Swedish Company, Ericsson Finds 5G Growth Amid Ongoing Pandemic

Ericsson has been faced with a massive uptick in mobile network usage and the company expects 5G services will be accelerated due to the ongoing pandemic affecting nearly every country across the globe. The Swedish company expanded its forecast for “5G subscriptions from 2.6 billion to 2.8 billion by 2025,” continuing that some advancements will take place by the end of 2020.

This prediction contradicts comments made earlier this year, when Ericsson executives laid out concerns that 5G deployments could be delayed in Europe due to the pandemic. The initial comments stemmed from concerns that surrounded the ability to get access to operators amid restrictions put in place to slow the spread of the virus. 

“We are working hard to do what we can to contribute to the efforts to contain and slow down the pandemic. In our new common reality, the importance of strong and reliable communications networks is greater than ever,” CEO Börje Ekholm said.

“Fortunately, the impact of our supply chain has been so far limited and we’re closely monitoring the situation and ensuring we have plans in place to increase our resilience,” he added. “Even when a country goes into lockdown, our engineers are still active in order to keep the networks up and running.”

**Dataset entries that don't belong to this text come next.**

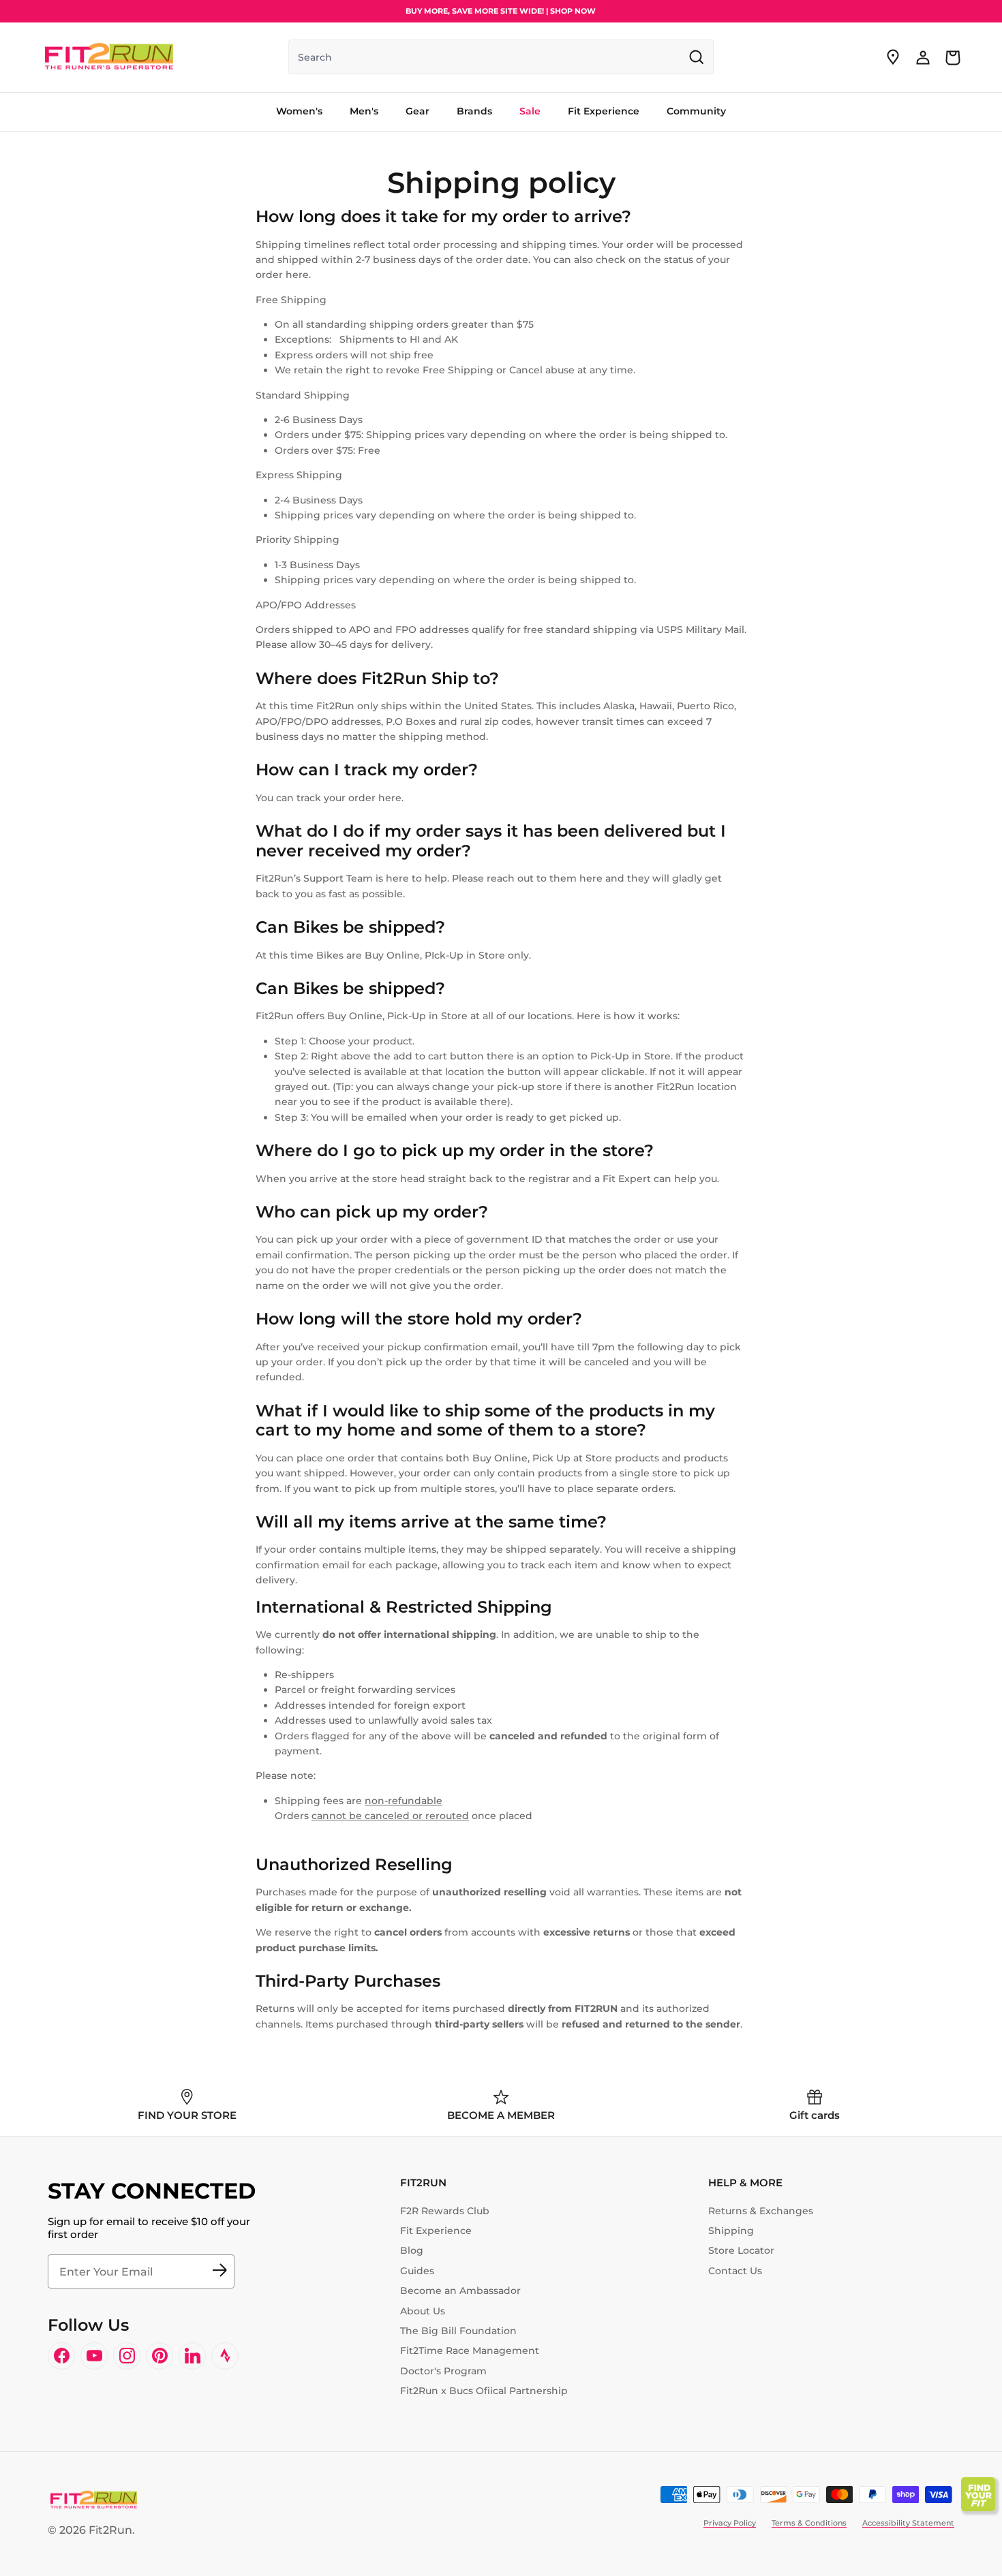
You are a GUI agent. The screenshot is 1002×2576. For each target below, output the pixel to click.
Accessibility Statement (908, 2523)
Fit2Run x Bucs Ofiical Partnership (484, 2391)
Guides (417, 2271)
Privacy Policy (729, 2523)
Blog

Ekholm added that they’ve seen several “transformative changes” the past two months.  Changes including a transfer in usage from business areas to more residential areas with about an “average traffic increase of about 20% in many networks.” He went on to thank engineers and operators for adapting and to these changes quickly without hindering service. 

Ericsson is not immune to remote workforce challenges thousands of other businesses all over the world have had to adapt to. The company is addressing these short-term hurdles by increasing investments in development and research and fast-tracking its own shift to digitization powered by an 85,000-strong remote workforce.

“More than ever, connectivity is key,” Ekholm said. “With the spread of COVID-19, fixed and mobile telecommunications networks have become an even bigger part of the critical infrastructure, showing the importance of quality in the connectivity. But today’s demands for network quality and capacity are not really new developments. In fact, they have been driving market demand for a lot longer and to a much greater extent than most will probably realize.”

Ericsson’s most recent data implies that the higher-performing networks “are also the lowest churn and highest average per user” compared to competitors with more difficult infrastructure. They always presumed that network capacity is important and they now have the research to back it up.

Ericsson’s most recent data suggests that the higher-performing networks “are also the lowest churn and highest average per user” when compared with competitors with a less sophisticated infrastructure. “We have always believed network quality matters and now we can show it with data,” Ekholm said. 

“We expect quality mobile connectivity to be of even greater importance in the 5G era. 5G offers service providers an opportunity to gain first-mover advantage and create a significant network performance gap compared to the competition,” he said. “Put simply, the next three years will determine the 5G business landscape.”

Ericsson finished the first quarter of the year with 86 commercial 5G contracts and 29 live 5G networks. Ekholm informed shareholders that the company expects a “tad softer second quarter” because of the ongoing COVID-19 pandemic.